The New Yorker writer on Herman Melville, Eastbound & Down, and an actress he fears may be too young for him.
Ben Greenman is an editor at the New Yorker who's written several well-received books. But he's also a guy who records theme songs for the protagonists of his novels, releases sets of books that look like accordions, and maintains a website which invites visitors to write letters to fictional characters. Along that epistolary theme, his latest book, What He's Poised to Do, is a short-story collection in which many characters are letter writers. (One of the stories is set on the moon.) We chatted with Greenman about premature ejaculation, Herman Melville, and the reason he almost paid money to see Marmaduke.
People like to dismiss Julian Cope as an eighties relic, or as an acid casualty, but they couldn't be more wrong than if they pointed at a horse and said, "Look, a turtle." He doesn't chart like he did then, but he remains a melodic genius. He's also an independent scholar who has published books on everything from Krautrock to Japanese rock to ancient monuments. Fascinating man, fascinating mind, and one of the few artists who really knows how to use comedy in the service of seriousness — check out the title of his 2008 anti-extremist anthem, "All The Blowing-Themselves-Up Motherfuckers (Will Realise The Minute They Die That They Were Suckers)."
Eastbound & Down
Many cable comedies with nudity and profanity are boring because they are poorly written, acted without energy, and permanently predictable.

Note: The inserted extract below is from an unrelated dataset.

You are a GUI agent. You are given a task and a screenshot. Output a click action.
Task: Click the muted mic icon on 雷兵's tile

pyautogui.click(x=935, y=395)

Eastbound & Down is none of those things; it's an unruly mullet in a world of Caesar cuts. The show has a great cast (Danny McBride, but also Katy Mixon and Steve Little) and comic timing that's so brilliantly arrhythmic that it will make you ejaculate prematurely in the upstairs bedroom of the house your ex-girlfriend shares with her new fiancée.
I always feel a little uneasy about saying that I like young actresses. I mean, am I allowed to say that? Also, who doesn't! But in this case, there's a backstory. Stone was in Judd Apatow's 2007 movie Superbad, which was not — I repeat, not — based on my 2001 book of the exact same name. I liked her in that. She seemed smart and sexy, a little start-and-stop, with a great voice. Then I missed some of her movies, and then I saw her in Zombieland, which I thought would be a guilty pleasure but was in fact a thoroughgoing pleasure. I like everyone in that movie: Jesse Eisenberg, Woody Harrelson, Bill Murray, and especially Stone. She did a voice in Marmaduke, and for a second I considered seeing the movie.
The Confidence Man
Sometimes you want to read a book and understand it. But sometimes you want to fall into the rabbit hole of a book, and get your head turned from side to side, and feel your eyes drying up as you stare at sentences and try to absorb them. If you're in that frame of mind, reach for Herman Melville's 1857 novel, which tracks the adventures of the unnamed title character as he tricks his way through a group of steamboat passengers. The book was published (and set) on April Fools' Day; contains hundreds of shockingly insightful passages about morality, spirituality, literature, and economics; and was the last novel Melville wrote before turning to religious poetry.
Paco Pomet is a Spanish artist whose paintings are based on archival photographs. Pomet inserts pop-culture references, stretches and distorts, and plays with scale until the images are part of a parallel universe that is both disturbing and witty. I like the bleaker scenes, like one that shows a massacre in which all the victims are Ernie puppets.